## BEGIN DOCUMENT

# Hello from Dartique Alberta



## Dogpounder (Oct 10, 2016)

Hobby Blacksmith from North of Cochrane. Been looking around site and think its fantastic. Betterjoin up so I can interact with everyone.


----------



## CalgaryPT (Oct 11, 2016)

Many welcomes - I too am a relatively new member from Calgary in the past few months. Already I have learned a lot from other members.


----------



## Janger (Oct 11, 2016)

Hi @Dogpounder
Welcome!

This summer my cousins in Ontario gave me my great granddads anvil! It's a 200 pound Peter wright. I'd love to see some pictures of your setup - forge anvil tools etc! Welcome aboard!


----------



## Dogpounder (Oct 11, 2016)

That is a great anvil, are you going to reface it or have it milled down? Its seen alot of metal in its day and a few hammer strikes!


----------



## Janger (Oct 11, 2016)

## END DOCUMENT
## BEGIN INFORMATION SHOWN

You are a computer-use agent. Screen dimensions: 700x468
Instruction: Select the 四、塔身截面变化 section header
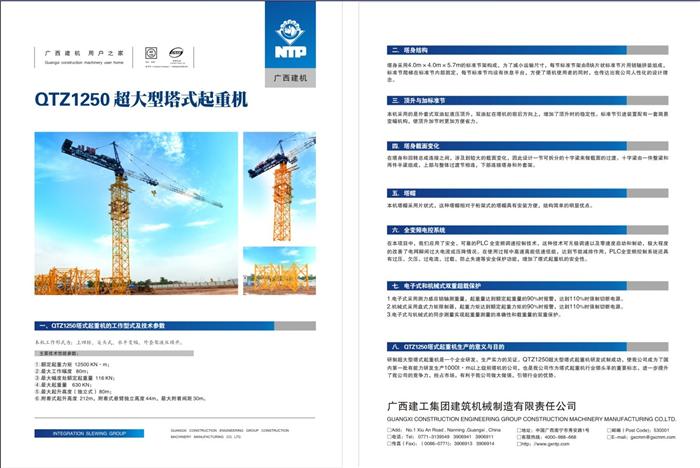(x=418, y=145)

## END INFORMATION SHOWN

PROBLEM REQUIREMENTS :: In the forum thread, how heavy is the anvil that Janger's cousins gave him? Answer from the forum thread alone, not the listing.

EXERCISE RESULT :: 200 pounds.